Data service companies, like Gravy Analytics, are in a unique position because they don’t actually collect data. Rather, they serve as refineries for location insights, cleaning up the raw data to ensure accuracy and mitigate fraud. Whether servicing data at a first-party or third-party level, consent management will be the most important feature for consumer data platforms in 2020 (and beyond), so brands and advertisers can be compliant directly within these platforms.

Regulation is also heightening the need for transparency across the adtech data supply chain, so expect initiatives to clean up the entire ecosystem in 2020. Technologies and services like blockchain and artificial intelligence will influence these kinds of platform innovations.
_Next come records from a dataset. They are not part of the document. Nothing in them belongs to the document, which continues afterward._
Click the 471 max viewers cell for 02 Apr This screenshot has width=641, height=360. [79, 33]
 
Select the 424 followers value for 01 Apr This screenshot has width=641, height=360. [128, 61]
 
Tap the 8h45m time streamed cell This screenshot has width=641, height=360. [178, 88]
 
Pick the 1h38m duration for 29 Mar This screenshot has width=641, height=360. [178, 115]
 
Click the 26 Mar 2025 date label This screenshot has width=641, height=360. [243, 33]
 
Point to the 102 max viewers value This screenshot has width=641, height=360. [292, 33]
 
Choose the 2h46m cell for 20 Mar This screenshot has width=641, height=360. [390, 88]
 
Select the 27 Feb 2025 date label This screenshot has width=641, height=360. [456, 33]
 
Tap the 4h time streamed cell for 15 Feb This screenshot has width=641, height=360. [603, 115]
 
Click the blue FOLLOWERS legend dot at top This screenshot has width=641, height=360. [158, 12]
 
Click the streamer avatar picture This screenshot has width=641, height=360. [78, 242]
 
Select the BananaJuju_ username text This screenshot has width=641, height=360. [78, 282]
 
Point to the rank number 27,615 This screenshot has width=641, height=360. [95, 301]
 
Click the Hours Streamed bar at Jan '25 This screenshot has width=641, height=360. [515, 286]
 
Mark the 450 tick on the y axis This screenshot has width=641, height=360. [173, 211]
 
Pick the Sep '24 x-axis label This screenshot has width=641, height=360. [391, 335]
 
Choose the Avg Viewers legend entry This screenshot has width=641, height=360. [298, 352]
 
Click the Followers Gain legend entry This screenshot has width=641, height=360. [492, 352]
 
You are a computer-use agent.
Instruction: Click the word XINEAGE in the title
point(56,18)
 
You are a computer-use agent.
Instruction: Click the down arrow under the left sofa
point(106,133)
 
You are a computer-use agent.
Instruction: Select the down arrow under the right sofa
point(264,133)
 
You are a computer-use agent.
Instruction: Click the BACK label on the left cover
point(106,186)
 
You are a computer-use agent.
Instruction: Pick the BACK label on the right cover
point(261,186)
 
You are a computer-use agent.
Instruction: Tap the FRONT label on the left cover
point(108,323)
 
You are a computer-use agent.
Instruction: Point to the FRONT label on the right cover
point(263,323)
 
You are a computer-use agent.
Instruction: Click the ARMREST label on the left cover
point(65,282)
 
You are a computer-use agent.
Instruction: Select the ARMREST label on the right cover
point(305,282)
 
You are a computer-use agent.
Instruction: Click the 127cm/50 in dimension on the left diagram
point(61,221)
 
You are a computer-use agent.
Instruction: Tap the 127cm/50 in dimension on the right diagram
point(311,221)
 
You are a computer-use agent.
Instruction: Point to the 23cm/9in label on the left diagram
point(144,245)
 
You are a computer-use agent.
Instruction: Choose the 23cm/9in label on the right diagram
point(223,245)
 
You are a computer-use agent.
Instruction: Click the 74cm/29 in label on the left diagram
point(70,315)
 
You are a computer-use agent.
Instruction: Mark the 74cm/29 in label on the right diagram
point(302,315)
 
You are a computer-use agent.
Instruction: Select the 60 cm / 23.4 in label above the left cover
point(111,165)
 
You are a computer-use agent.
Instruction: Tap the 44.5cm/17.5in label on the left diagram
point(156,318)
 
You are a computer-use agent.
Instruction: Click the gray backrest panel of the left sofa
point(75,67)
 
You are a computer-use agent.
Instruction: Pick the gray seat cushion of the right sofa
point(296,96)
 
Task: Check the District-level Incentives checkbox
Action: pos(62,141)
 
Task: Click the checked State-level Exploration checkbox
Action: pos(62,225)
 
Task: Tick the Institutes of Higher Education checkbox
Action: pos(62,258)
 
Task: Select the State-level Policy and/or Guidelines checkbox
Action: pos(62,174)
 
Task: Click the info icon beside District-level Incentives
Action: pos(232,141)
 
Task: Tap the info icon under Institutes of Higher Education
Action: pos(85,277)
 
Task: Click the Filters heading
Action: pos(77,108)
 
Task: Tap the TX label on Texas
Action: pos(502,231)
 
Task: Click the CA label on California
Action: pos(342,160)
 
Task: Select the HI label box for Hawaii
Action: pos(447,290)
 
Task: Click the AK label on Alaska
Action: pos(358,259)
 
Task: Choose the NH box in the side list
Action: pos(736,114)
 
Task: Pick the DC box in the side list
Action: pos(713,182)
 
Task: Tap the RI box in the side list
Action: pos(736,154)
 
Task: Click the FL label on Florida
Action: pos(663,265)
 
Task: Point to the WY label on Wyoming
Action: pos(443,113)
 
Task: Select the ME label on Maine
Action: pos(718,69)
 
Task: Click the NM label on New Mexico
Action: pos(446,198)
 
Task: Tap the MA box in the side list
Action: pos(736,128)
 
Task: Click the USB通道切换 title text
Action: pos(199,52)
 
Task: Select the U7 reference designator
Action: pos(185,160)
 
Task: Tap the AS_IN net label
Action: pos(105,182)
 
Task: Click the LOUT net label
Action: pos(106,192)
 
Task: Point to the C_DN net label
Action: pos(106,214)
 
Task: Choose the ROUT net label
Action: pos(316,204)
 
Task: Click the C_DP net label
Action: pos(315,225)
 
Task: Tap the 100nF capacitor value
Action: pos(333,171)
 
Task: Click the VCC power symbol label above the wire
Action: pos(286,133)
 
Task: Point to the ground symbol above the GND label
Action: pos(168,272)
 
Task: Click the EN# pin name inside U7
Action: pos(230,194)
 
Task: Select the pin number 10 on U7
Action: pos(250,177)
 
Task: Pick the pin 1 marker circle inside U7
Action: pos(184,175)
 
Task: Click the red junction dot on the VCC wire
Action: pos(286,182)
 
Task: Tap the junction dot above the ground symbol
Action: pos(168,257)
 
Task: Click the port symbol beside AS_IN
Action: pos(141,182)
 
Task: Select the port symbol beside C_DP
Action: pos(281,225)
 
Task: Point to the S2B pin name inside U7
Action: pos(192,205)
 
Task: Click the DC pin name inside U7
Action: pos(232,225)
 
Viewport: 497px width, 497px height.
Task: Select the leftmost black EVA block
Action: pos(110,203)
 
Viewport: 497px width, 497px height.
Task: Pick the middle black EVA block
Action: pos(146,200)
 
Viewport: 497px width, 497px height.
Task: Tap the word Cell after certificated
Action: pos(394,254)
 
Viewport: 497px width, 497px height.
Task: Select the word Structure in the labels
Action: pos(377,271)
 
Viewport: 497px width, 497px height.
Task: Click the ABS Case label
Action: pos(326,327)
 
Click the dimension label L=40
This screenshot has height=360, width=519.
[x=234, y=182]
Compliance as a new opportunity for startups
Not every enterprise needs a robust customer data platform, but all companies need rich consumer insights to inform strategy and decision-making. This will be the year that regulation and compliance evolves from angst and risk to opportunity and reward, especially for investors and startups entering the space. Data companies that prioritize consumer privacy and are prepared to comply with new regulations will be most attractive to investors — and have more staying power. I foresee a gold rush-like effect in which big data is the gold, for those that are bold enough to dare.

We’re at a crossroads. Ahead of regulations like CCPA taking effect next year, companies are grappling with how to take on big tech’s efforts to dictate new legislation and not get squeezed out of existence — while investors are adjusting their strategies to account for the ambiguity of foreshadowed consumer privacy regulations. Brands too should take this opportunity to re-think customer engagement in an environment where trust is earned and compliance is a functional byproduct rather than the end product. As with any new regulations, there are risks and rewards for all involved.